Assigned task:
Please set down every entry below exactly as given.

Records to process:
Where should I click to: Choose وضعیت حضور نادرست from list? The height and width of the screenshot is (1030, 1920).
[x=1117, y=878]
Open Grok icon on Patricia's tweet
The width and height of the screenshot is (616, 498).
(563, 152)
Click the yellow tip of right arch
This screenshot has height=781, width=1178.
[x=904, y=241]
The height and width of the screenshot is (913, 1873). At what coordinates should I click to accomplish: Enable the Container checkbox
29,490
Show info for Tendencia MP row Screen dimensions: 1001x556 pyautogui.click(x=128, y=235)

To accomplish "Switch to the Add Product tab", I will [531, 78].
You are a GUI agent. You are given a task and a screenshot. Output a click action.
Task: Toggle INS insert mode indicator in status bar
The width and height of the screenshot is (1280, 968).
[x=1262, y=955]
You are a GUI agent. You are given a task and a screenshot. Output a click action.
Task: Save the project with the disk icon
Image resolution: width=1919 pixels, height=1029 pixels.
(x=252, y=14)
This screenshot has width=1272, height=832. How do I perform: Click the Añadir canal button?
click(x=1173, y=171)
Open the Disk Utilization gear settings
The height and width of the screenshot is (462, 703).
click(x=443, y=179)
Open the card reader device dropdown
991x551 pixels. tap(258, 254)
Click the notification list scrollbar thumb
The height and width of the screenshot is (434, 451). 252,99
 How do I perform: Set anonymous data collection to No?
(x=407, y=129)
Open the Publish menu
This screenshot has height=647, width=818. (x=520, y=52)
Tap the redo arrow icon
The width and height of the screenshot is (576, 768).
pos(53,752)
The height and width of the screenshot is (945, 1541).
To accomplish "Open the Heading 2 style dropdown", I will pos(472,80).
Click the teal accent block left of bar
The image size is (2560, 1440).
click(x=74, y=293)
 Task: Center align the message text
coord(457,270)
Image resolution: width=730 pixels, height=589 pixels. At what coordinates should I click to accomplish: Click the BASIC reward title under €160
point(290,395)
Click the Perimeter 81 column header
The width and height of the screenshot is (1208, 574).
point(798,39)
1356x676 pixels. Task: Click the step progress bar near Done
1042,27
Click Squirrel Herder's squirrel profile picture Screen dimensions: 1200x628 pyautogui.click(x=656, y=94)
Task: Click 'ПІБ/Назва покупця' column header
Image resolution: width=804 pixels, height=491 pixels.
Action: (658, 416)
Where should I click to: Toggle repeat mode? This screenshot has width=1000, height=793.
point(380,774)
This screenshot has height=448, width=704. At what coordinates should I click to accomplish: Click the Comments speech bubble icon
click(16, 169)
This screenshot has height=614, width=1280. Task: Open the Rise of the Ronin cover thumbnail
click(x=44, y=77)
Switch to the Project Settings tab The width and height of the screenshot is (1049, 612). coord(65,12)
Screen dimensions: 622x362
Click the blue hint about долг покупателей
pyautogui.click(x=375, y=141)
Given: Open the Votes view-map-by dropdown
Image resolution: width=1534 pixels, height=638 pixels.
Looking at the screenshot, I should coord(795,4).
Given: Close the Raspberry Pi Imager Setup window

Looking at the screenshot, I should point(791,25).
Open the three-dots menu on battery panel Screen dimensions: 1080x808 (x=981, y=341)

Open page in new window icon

Written answer:
Where should I click to: Choose وضعیت حضور نادرست from list? The height and width of the screenshot is (1030, 1920).
[x=1117, y=878]
Open Grok icon on Patricia's tweet
The width and height of the screenshot is (616, 498).
(563, 152)
Click the yellow tip of right arch
This screenshot has height=781, width=1178.
[x=904, y=241]
The height and width of the screenshot is (913, 1873). At what coordinates should I click to accomplish: Enable the Container checkbox
29,490
Show info for Tendencia MP row Screen dimensions: 1001x556 pyautogui.click(x=128, y=235)

To accomplish "Switch to the Add Product tab", I will [531, 78].
You are a GUI agent. You are given a task and a screenshot. Output a click action.
Task: Toggle INS insert mode indicator in status bar
The width and height of the screenshot is (1280, 968).
[x=1262, y=955]
You are a GUI agent. You are given a task and a screenshot. Output a click action.
Task: Save the project with the disk icon
Image resolution: width=1919 pixels, height=1029 pixels.
(x=252, y=14)
This screenshot has width=1272, height=832. How do I perform: Click the Añadir canal button?
click(x=1173, y=171)
Open the Disk Utilization gear settings
The height and width of the screenshot is (462, 703).
click(x=443, y=179)
Open the card reader device dropdown
991x551 pixels. tap(258, 254)
Click the notification list scrollbar thumb
The height and width of the screenshot is (434, 451). 252,99
 How do I perform: Set anonymous data collection to No?
(x=407, y=129)
Open the Publish menu
This screenshot has height=647, width=818. (x=520, y=52)
Tap the redo arrow icon
The width and height of the screenshot is (576, 768).
pos(53,752)
The height and width of the screenshot is (945, 1541).
To accomplish "Open the Heading 2 style dropdown", I will pos(472,80).
Click the teal accent block left of bar
The image size is (2560, 1440).
click(x=74, y=293)
 Task: Center align the message text
coord(457,270)
Image resolution: width=730 pixels, height=589 pixels. At what coordinates should I click to accomplish: Click the BASIC reward title under €160
point(290,395)
Click the Perimeter 81 column header
The width and height of the screenshot is (1208, 574).
point(798,39)
1356x676 pixels. Task: Click the step progress bar near Done
1042,27
Click Squirrel Herder's squirrel profile picture Screen dimensions: 1200x628 pyautogui.click(x=656, y=94)
Task: Click 'ПІБ/Назва покупця' column header
Image resolution: width=804 pixels, height=491 pixels.
Action: (658, 416)
Where should I click to: Toggle repeat mode? This screenshot has width=1000, height=793.
point(380,774)
This screenshot has height=448, width=704. At what coordinates should I click to accomplish: Click the Comments speech bubble icon
click(16, 169)
This screenshot has height=614, width=1280. Task: Open the Rise of the Ronin cover thumbnail
click(x=44, y=77)
Switch to the Project Settings tab The width and height of the screenshot is (1049, 612). coord(65,12)
Screen dimensions: 622x362
Click the blue hint about долг покупателей
pyautogui.click(x=375, y=141)
Given: Open the Votes view-map-by dropdown
Image resolution: width=1534 pixels, height=638 pixels.
Looking at the screenshot, I should coord(795,4).
Given: Close the Raspberry Pi Imager Setup window

Looking at the screenshot, I should point(791,25).
Open the three-dots menu on battery panel Screen dimensions: 1080x808 (x=981, y=341)

Open page in new window icon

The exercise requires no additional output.